You can still see nomadic tents in Nouakchott, along with the new mosques and government buildings that international aid programs helped build, and you can also see the ever-present sand from the Sahara, wave after wave of sand, invading the streets of the city ​​and the public. spaces like a great tsunami of the Sahara desert without limits. The sand rain in Nouakchott is similar to the rain fall in other cities. A few times a year, massive sandstorms will deposit literally hundreds of tons of the fine, orange, sandy desert sand onto the city.

Be sure to schedule a stop at Grill, which I consider to be the best restaurant in town, at Ilot K No 36 B, a wonderful place run by a lovely couple who are dedicated to using only the freshest local ingredients. The menu is mostly traditional French, emphasizing seafood, but they have some of the best couscous in all of North Africa.

On the outskirts of the city there are a number of beaches used by locals and expats, of which two are among my favourites, Pichot Beach and sultan beach. Although the rich seaside comforts of the kind found in Tunisia and Morocco, and even Senegal, are not available here, both have modest restaurants (grilled, charcoal-cooked seafood) frequented by Nouakchott’s large diplomatic community and expatriates from the oil industry. If you go swimming, don’t forget that you are in the Atlantic Ocean, not the calm Mediterranean, and that the tidal currents can be fierce and fatal.

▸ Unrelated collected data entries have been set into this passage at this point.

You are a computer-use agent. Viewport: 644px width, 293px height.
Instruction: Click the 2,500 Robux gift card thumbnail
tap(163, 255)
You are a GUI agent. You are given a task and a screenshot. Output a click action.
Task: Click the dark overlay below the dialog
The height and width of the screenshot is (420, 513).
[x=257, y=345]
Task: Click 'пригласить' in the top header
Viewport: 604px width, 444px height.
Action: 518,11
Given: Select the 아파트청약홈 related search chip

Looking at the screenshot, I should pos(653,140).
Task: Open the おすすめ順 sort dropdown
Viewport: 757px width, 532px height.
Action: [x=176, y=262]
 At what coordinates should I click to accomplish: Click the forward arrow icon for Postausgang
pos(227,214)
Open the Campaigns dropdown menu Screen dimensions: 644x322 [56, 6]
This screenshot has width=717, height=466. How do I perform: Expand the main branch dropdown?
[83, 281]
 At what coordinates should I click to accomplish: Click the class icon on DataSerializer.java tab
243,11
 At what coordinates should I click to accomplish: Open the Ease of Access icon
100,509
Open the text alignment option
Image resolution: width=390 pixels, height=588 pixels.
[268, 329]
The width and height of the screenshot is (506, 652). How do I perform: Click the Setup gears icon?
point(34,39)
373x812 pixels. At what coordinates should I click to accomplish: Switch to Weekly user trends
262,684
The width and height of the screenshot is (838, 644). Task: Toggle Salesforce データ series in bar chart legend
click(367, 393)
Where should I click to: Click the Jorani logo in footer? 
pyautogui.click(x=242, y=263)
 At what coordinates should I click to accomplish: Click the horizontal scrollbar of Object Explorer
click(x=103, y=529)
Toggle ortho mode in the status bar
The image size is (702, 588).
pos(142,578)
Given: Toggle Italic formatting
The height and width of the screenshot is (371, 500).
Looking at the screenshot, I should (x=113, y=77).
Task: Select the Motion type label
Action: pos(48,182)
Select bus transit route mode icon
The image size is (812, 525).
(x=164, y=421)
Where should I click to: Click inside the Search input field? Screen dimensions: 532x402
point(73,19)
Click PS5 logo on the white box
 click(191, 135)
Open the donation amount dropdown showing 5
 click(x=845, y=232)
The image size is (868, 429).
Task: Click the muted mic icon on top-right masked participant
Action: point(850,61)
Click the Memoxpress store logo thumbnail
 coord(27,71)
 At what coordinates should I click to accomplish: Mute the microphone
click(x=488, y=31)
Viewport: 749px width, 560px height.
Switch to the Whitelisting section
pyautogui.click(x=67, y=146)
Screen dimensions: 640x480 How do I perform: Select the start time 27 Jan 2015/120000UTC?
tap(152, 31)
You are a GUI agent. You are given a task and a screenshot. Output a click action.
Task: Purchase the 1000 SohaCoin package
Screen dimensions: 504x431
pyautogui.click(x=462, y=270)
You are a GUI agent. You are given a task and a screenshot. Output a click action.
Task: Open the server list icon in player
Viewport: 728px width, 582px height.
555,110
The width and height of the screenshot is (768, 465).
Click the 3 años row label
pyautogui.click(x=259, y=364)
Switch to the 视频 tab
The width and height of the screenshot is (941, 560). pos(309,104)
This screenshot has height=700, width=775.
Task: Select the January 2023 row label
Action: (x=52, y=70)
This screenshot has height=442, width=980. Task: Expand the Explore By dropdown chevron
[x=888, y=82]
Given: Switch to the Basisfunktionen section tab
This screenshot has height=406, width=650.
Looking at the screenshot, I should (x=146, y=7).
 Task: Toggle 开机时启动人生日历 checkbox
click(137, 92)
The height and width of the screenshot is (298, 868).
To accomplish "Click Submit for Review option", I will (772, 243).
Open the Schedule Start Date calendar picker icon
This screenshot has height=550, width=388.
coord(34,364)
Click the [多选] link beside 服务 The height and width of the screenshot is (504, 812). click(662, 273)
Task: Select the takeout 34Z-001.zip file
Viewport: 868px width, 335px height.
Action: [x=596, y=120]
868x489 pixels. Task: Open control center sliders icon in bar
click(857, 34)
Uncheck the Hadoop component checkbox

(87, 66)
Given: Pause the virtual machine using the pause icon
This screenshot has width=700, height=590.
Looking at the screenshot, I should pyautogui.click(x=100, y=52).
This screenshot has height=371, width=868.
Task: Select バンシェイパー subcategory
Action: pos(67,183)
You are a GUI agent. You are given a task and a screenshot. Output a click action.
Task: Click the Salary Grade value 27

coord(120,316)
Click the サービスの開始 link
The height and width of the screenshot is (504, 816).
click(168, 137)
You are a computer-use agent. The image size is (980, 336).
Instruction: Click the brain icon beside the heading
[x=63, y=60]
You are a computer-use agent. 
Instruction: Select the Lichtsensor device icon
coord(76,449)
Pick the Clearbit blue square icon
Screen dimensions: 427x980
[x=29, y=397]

Nouadibou, on the northern edge of the border with Spanish Sahara, once a gritty industrial port for shipments of iron ore from Mauritania’s giant iron mines, has reinvented itself as the charming fishing village once time was before the French colonization. now packed with wonderfully rustic seafood restaurants where you can eat delicacies that only hours before were alive in the sea.

Many visitors to Mauritania report that it is like visiting North Africa at the turn of the century (they mean the early 20th century, not the 21st), a land virtually free of the detritus of modern civilization. This is one of the last places in the world where views aren’t interrupted by telephone poles, multi-lane paved roads, or cell phone towers. Think of scenes from The English Patient and you will get an idea.

But it would be a mistake to think that a small population in Mauritania means that there is no population. Rather, the nomadic civilization of Mauritania has created a series of caravan villages cited as World Heritage Sites, each pointing to a human past stretching back millennia. About half of Mauritania’s three million people can claim ethnic Moorish and Arab descent, while the other half are black Africans who migrated from the south.

This is a country that very few tourists will put on their agenda, and that is one of the reasons why it will always be at the top of my travel agenda for fun and education.